Problem set:
a) Answer the following questions using the LaDaD project page, each on its own line, with answers marked (i), (ii) and (iii) in the same way:
(i) Which practices does the project aim to strengthen, and in which country?
(ii) During which period does the project run?
(iii) Through which programme is the project co-funded?
b) List every discipline that the LaDaD project page names as one in which researchers and data stewards rely on language data.
c) Translate this sentence from the LaDaD project page into German: "The project evaluates current skills and practices related to handling language data, identifies gaps in knowledge, and develops tailored open training materials following the Open-by-design approach."

Passage:

+-------+

The Language Data Across Disciplines — LaDaD
Mission
The Language Data Across Disciplines (LaDaD) project aims to strengthen Open Research Data (ORD) practices in Switzerland for all researchers working with language data. By bridging disciplinary boundaries, LaDaD promotes FAIR-aligned, ethical, and sustainable approaches to collecting, processing, analyzing, sharing, and preserving language data. The mission is to empower researchers with the competencies, tools, and collaborative networks needed to conduct transparent, reproducible, and innovative research using language-based evidence.
Institutions and people
Description
LaDaD is a one-year ORD project (January-December 2026) co-funded through swissuniversities Open Science II programme that brings together researchers and data stewards across Switzerland who rely on language data — whether in medicine, business, finance, journalism, history, theology, law, or other disciplines. The project evaluates current skills and practices related to handling language data, identifies gaps in knowledge, and develops tailored open training materials following the Open-by-design approach.

+-------+

Source data:
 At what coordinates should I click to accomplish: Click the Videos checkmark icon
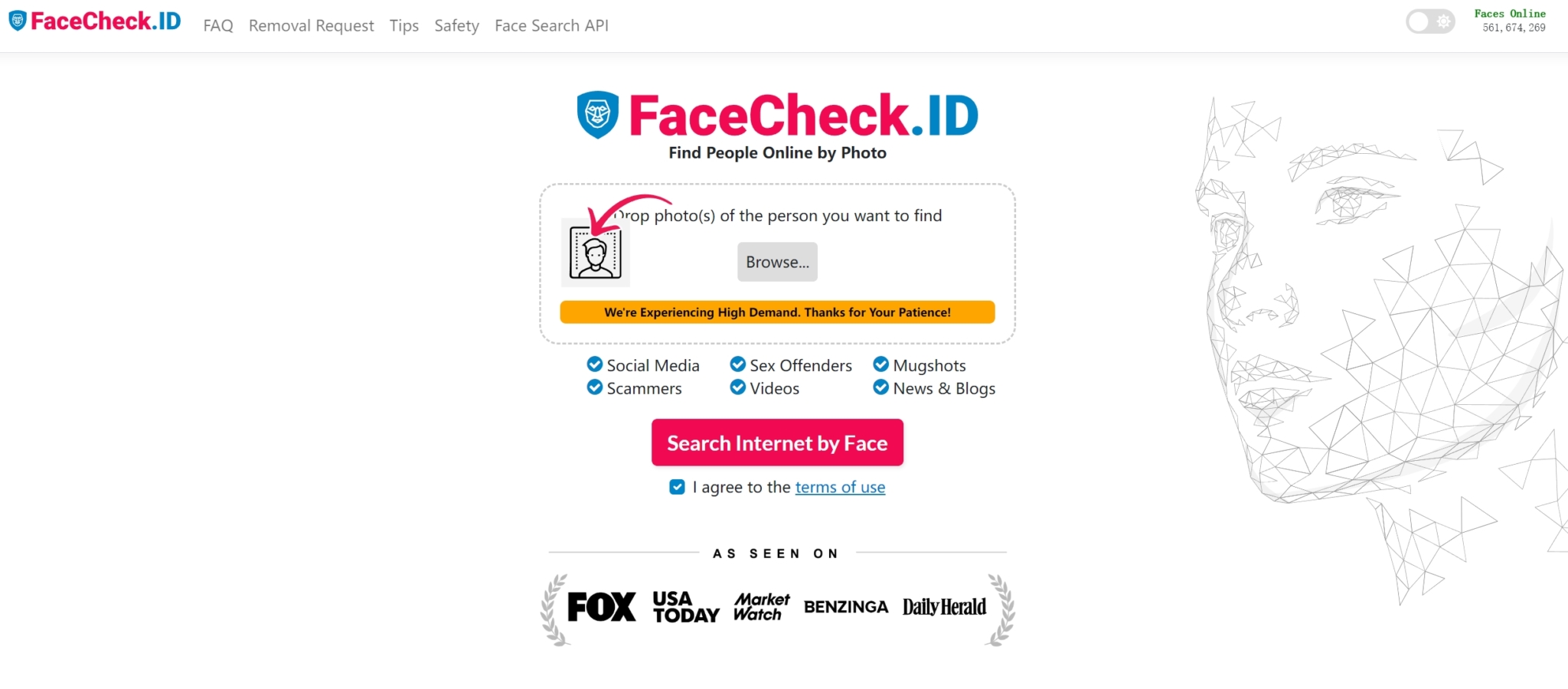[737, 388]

+-------+

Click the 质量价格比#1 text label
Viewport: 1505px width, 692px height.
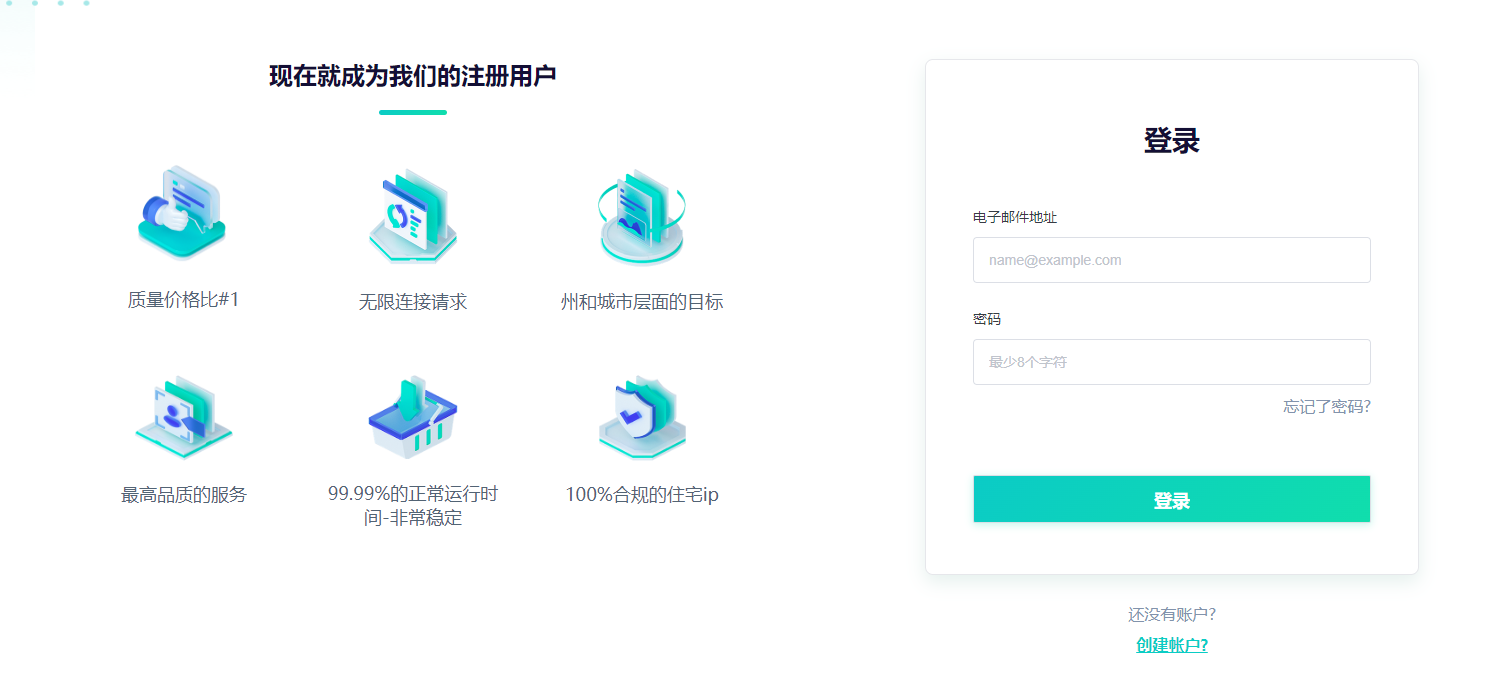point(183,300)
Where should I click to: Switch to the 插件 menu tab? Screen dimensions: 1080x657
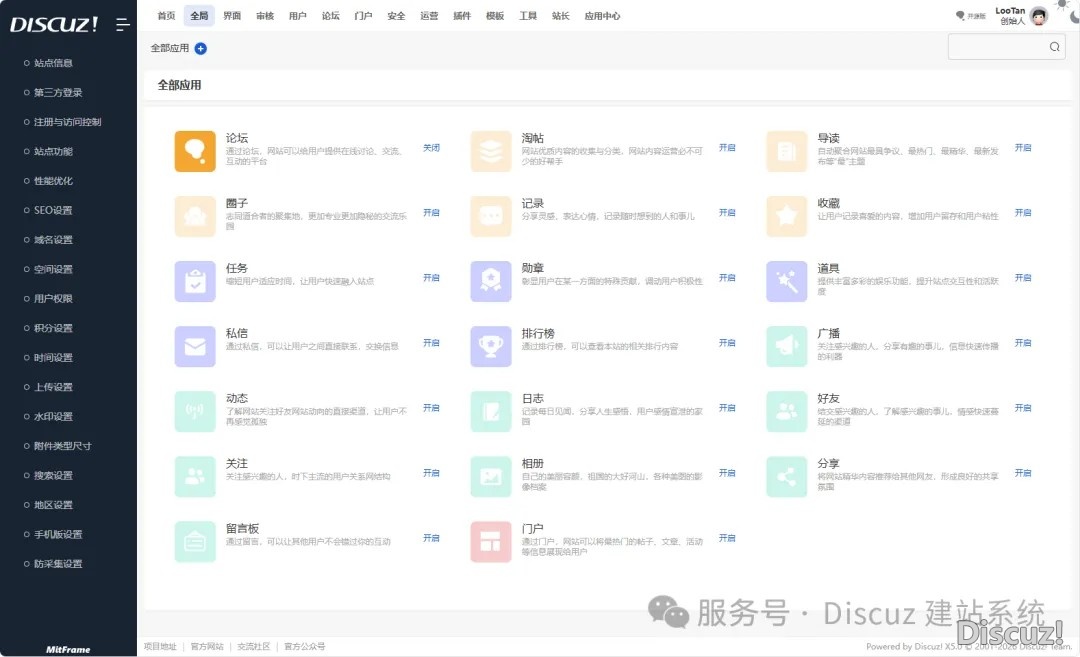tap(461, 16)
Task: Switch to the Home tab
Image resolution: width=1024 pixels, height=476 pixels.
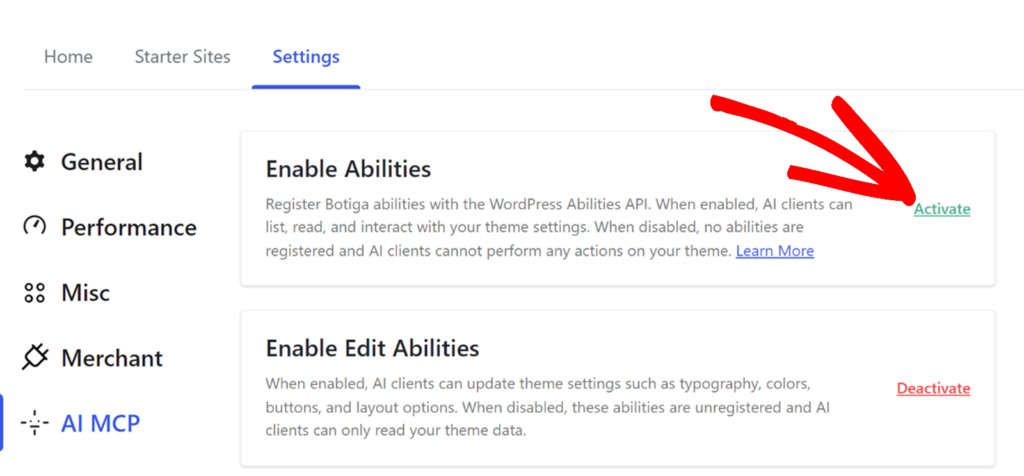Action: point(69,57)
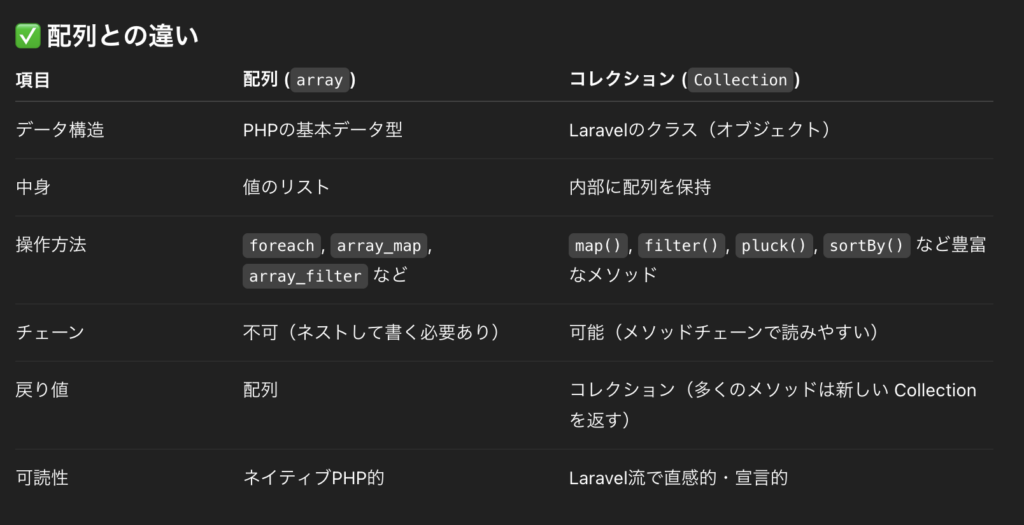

+-------+

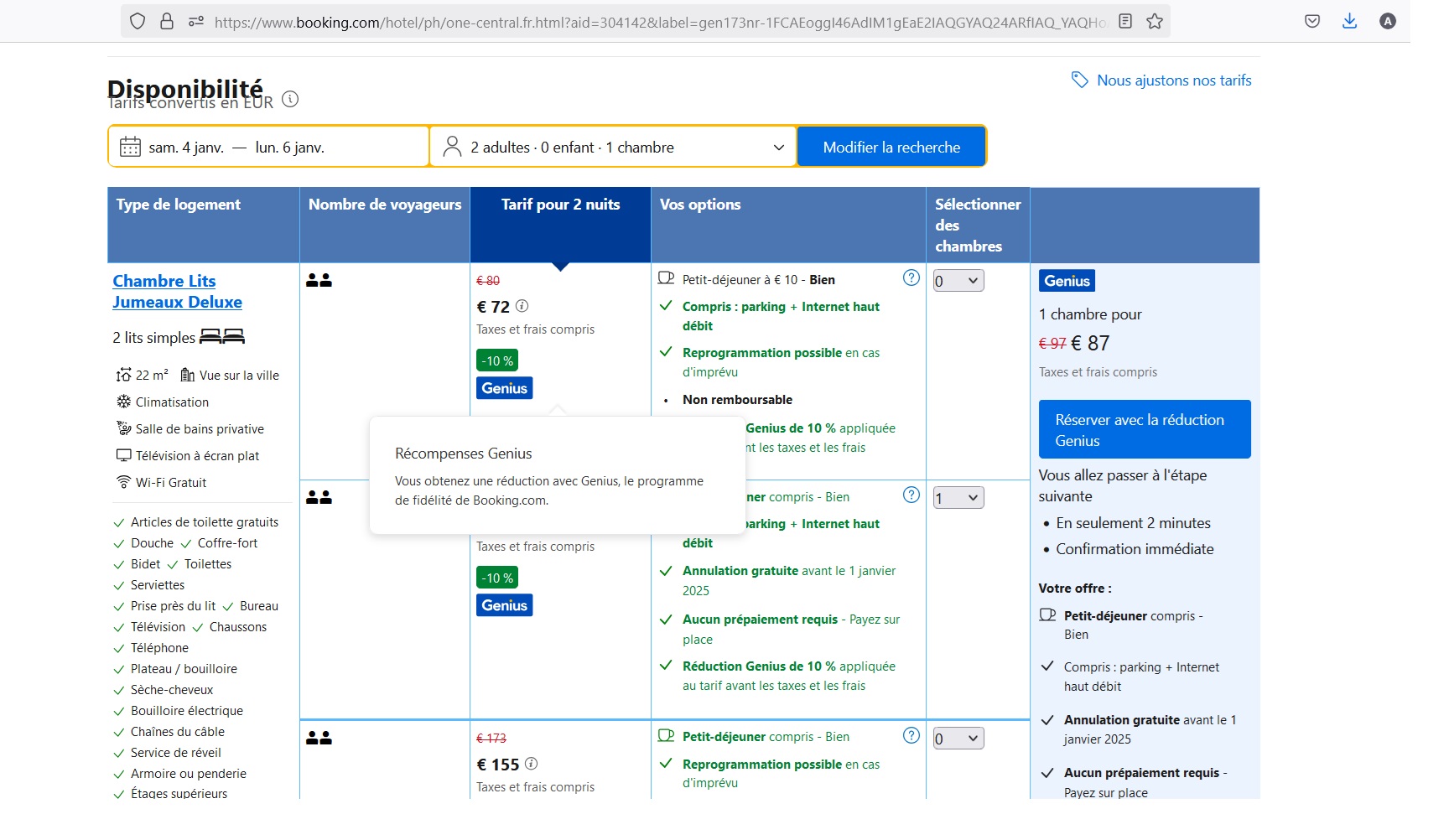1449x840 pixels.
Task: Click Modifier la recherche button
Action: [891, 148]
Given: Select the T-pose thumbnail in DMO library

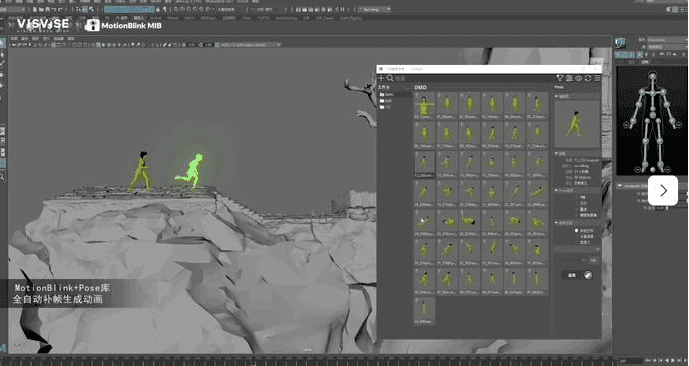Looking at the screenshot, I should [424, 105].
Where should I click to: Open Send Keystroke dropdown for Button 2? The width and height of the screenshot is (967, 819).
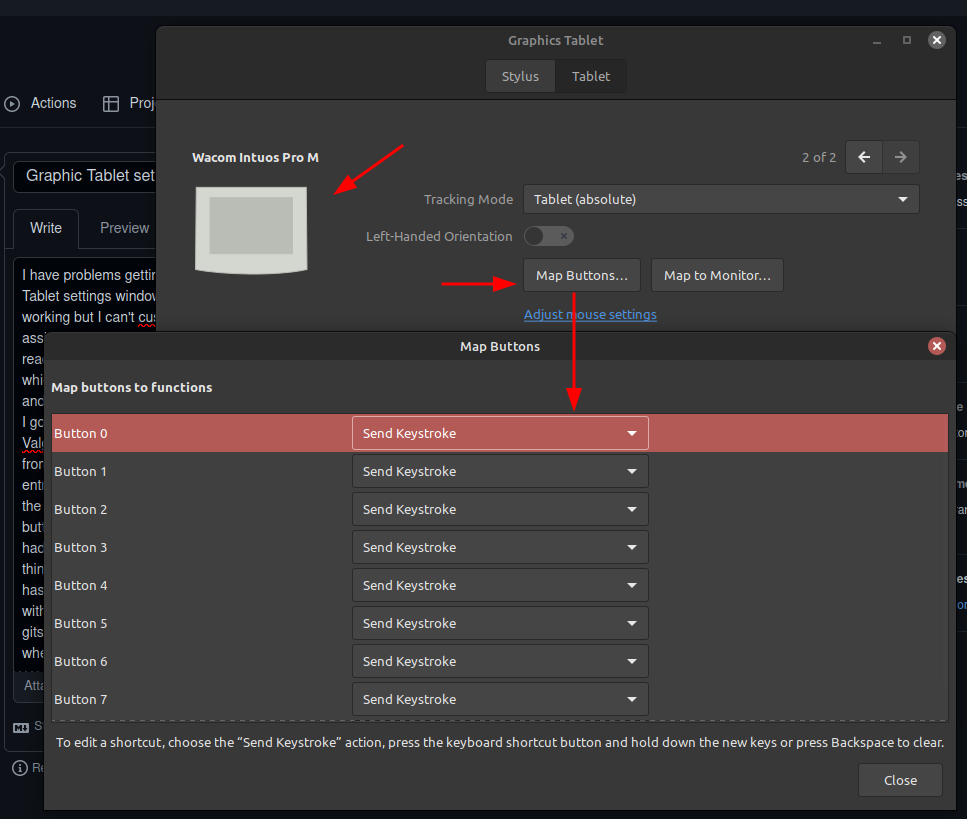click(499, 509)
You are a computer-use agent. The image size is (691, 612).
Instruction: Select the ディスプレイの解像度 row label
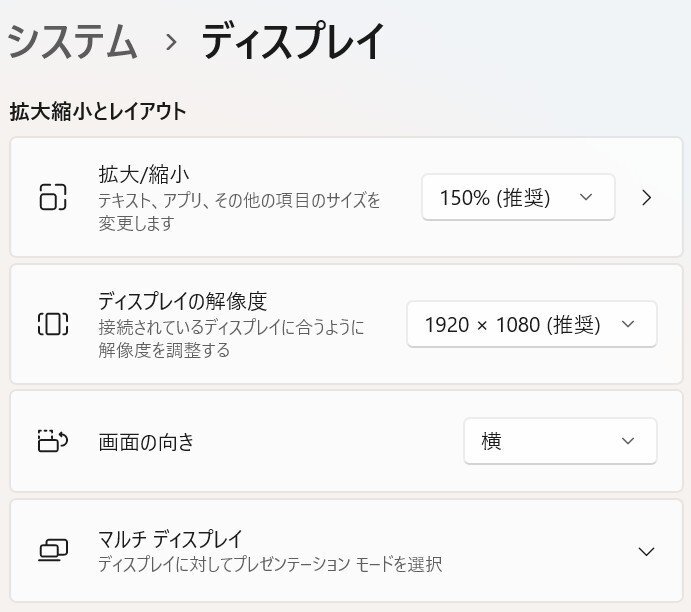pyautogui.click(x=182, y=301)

+-------+

Outputs by task:
a)
(i) Open Research Data (ORD) practices, in Switzerland.
(ii) January to December 2026 (one year).
(iii) The swissuniversities Open Science II programme.

b) Medicine, business, finance, journalism, history, theology, law

c) Das Projekt evaluiert aktuelle Kompetenzen und Praktiken im Umgang mit Sprachdaten, identifiziert Wissenslücken und entwickelt nach dem Open-by-design-Ansatz maßgeschneiderte offene Schulungsmaterialien.